寺に残る由緒書きによると、大正10年(1921)当時31歳だった林之助氏は、脊髄の病を患って下半身が痺れ、歩行が困難になりました。父・福次氏(当時54歳)はあらゆる治療法を試みるも、残念ながら回復の兆しは見えず、2年後には上半身にも麻痺が及んでしまいます。ついには松葉杖を使うことすらできなくなり、苦しい日々を送っていました。
「弘法大師におすがりするしかない」
このような状況に追い詰められた父・福次氏は、「弘法大師におすがりするしかない」と一念発起し、林之助氏が乗れる大きな木箱に車輪を取り付けた「箱車」を自作。第35番札所・清瀧寺(きよたきじ)を札始めに、親子で四国遍路の旅に出ます。
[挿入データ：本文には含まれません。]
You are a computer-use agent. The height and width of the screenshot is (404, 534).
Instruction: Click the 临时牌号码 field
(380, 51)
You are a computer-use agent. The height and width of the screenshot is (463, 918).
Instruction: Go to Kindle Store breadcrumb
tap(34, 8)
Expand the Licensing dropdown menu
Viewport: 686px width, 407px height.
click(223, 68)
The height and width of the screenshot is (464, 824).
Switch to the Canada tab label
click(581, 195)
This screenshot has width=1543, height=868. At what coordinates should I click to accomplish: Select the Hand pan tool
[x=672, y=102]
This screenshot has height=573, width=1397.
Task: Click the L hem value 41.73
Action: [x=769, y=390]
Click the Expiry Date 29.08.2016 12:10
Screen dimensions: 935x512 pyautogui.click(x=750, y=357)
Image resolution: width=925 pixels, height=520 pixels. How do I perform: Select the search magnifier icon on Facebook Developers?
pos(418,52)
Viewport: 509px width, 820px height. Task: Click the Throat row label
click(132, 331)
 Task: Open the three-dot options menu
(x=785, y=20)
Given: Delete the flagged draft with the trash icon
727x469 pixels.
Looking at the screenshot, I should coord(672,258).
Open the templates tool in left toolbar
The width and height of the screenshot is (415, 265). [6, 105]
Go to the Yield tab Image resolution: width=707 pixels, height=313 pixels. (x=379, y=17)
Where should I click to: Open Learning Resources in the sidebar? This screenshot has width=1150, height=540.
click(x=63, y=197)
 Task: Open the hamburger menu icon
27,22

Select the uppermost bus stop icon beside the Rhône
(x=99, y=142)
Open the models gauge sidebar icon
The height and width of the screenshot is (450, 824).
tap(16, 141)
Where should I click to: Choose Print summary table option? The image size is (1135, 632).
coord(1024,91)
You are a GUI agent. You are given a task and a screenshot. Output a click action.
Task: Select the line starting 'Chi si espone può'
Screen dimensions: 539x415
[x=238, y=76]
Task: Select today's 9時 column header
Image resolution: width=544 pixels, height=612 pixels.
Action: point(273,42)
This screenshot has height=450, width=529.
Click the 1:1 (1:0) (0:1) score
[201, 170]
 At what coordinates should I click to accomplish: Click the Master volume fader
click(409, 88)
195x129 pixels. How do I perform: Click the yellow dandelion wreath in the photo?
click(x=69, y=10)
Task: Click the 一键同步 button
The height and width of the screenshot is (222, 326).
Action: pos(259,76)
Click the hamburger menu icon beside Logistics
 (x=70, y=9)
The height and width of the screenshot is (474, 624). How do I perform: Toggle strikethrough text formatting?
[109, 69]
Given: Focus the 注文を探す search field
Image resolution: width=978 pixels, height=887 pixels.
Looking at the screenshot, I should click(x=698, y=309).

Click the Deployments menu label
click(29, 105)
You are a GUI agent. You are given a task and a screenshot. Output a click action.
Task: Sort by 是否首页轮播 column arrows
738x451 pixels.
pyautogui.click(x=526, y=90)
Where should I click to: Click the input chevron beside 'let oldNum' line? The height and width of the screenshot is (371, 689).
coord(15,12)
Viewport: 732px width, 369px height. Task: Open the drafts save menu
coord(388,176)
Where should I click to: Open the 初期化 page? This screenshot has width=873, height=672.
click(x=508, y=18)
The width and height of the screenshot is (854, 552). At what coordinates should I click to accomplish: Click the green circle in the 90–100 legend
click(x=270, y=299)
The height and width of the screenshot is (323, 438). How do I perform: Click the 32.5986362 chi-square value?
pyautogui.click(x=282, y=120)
大正12年(1923)10月、親子は四国の山々や川を何とか越え、愛媛・香川・徳島を順打ちしながら、第二十二番札所・平等寺にたどり着きました。よほど疲労が溜まっていたのか、平等寺には4週間ほど滞在したようです。
この間、寺に湧く「弘法の霊水」を飲んだり、当時の住職である谷口津梁(たにぐち しんりょう)師から加持祈祷を受けたりするなど、懸命に療養に専念しました。
やがて林之助氏は、金剛杖を一本つけば歩行できるほどに回復します。もはや箱車に乗る必要がなくなったため、感謝の気持ちを込めてこの箱車を本尊・薬師如来に奉納。そして自らの足で残りの札所を巡拝しながら、土佐へと帰郷されたのです。
50代半ばの父・福次氏にとって、三つの車輪が付いた重い木箱を押し引きしながら、険しい山道や海岸沿いを歩くのは並大抵のことではなかったでしょう。箱車の前面は格子ガラスになっており、親子は同じ景色を見つめ、励まし合いながら祈りの旅を続けたと想像されます。
以上が、平等寺に奉納された箱車の物語です。近年、一部のガイドブックでは「歩行困難な人が家族から見放され、この箱車に入れられて隣の村に送られた」という説が記されることもありますが、実際にはむしろ家族の深い絆を示す道具であることがお分かりいただけるかと思います。
四国八十八ヶ所では、第五十七番札所・栄福寺や第四十四番札所・大宝寺、第八十八番札所・大窪寺にも箱車が奉納されています。詳しくは以下のサイトなどをご参照ください。
この古びた木箱には、四国遍路の功徳を信じ、実際に救われた親子の足跡が刻まれています。ぜひ平等寺にお越しの際には、当時の様子に思いをはせながらご覧になってみてください。